CLRD comprises three major diseases: chronic bronchitis, emphysema, and asthma.
Approximately $42.7 billion is spent annually on direct and indirect health care costs due to CLRD.
Tobacco smoking is the most important risk factor for chronic bronchitis and emphysema, accounting
for about 80% of cases. Cigarette smokers are 10 times more likely to die from these diseases than
nonsmokers. The remaining 20% of cases are attributable to environmental exposures and genetic factors.
Asthma appears to have a strong genetic basis, with 30% to 50% of all cases due to an inherited predisposition.
A direct association between secondhand smoke and lower respiratory disease has been documented
by the Environmental Protection Agency.
Smoking cessation in the single most effective way to reduce the risk of CLRD and its progression.
Approximately 124,000 people die each year in the United States from CLRD. This estimate is considered
low, however, because CLRD is often cited as a contributory, not underlying, cause of death on the death
certificate.
Lower respiratory disease deaths increased in the United States by 163% between 1965 and 1998.
This trend reflects smoking patterns initiated 30 to 50 years ago.
West Virginia Statistics
Prevalence
According to the American Lung Association, in 2002 there were approximately 64,000 people with
chronic bronchitis and 22,450 people with emphysema in the state.

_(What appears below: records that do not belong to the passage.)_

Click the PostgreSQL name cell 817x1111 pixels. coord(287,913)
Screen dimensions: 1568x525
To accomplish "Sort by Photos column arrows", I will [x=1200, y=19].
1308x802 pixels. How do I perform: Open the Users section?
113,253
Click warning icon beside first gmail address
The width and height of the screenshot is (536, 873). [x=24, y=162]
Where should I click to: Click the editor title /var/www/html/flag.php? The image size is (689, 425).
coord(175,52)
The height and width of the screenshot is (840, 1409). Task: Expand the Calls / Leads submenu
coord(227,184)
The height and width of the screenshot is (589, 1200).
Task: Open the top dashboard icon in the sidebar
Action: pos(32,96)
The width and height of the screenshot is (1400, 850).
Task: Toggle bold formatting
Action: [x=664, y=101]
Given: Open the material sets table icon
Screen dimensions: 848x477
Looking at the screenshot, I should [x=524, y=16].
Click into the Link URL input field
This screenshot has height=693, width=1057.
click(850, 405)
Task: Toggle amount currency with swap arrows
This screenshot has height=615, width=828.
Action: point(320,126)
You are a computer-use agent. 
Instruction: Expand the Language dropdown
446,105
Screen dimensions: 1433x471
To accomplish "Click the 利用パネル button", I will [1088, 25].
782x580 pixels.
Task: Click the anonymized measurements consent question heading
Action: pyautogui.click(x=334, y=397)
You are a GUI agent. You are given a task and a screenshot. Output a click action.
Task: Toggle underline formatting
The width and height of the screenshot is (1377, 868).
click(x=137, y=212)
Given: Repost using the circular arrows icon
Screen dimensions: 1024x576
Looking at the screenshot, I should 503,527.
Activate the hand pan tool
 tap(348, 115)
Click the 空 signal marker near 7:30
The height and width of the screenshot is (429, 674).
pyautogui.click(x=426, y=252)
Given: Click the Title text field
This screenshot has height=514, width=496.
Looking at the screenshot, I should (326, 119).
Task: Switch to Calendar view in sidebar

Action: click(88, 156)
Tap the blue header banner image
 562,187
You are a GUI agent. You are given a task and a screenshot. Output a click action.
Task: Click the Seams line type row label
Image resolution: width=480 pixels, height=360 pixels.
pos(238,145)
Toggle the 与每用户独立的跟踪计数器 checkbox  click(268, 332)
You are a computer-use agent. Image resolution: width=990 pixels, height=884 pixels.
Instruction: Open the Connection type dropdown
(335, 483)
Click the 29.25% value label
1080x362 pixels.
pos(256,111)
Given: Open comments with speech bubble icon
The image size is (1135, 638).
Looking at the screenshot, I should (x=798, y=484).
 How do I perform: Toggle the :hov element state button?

According to 2001 Behavioral Risk Factor Surveillance System data, 12% of adult West Virginians
have received a diagnosis of asthma, compared with a national rate of 11%. Data from the Youth
Tobacco Survey (YTS) show that 23% of middle school students and 21% of high school students have
received an asthma diagnosis at some time in their lives.
Smoking
In 2001, 28% of adult residents reported being current smokers, the 4th highest rate in the country.
Nearly 25% reported being former smokers. This means that over one-half (53%) of all adults in West
Virginia have put or are currently putting themselves at risk for CLRD.
Sixteen percent (16%) of middle school students reported on the YTS that they currently smoke, i.e.,
have smoked cigarettes on one or more of the past 30 days. More than one in three (34%) high school
students report current smoking.
Seventy-three percent (73%) of middle school students and 83% of high school students report exposure
to secondhand smoke.
Hospitalizations
Using hospital discharge data, it was found that the rates of hospitalization for chronic bronchitis
in West Virginia in 2000 were three times higher than rates nationwide. The rate of asthma hospitalization
was somewhat lower in the state than in the nation as a whole.
The rates of hospitalization for chronic bronchitis and emphysema have increased steadily since 1996
among both men and women.
Total charges for COPD hospitalizations in 2000 amounted to $67,821,146, an increase of 32% from 1996.
Medicare bears the brunt of CLRD costs (71%).
Mortality
West Virginia’s rate of CLRD mortality of 63.2 deaths per 100,000 population was the highest in the
country in 2000. The state rate exceeds the national rate for both sexes and all age groups.
West Virginia’s rate of CLRD as a contributing cause of death in 2000 was also higher than the
national rate for both sexes and all age groups.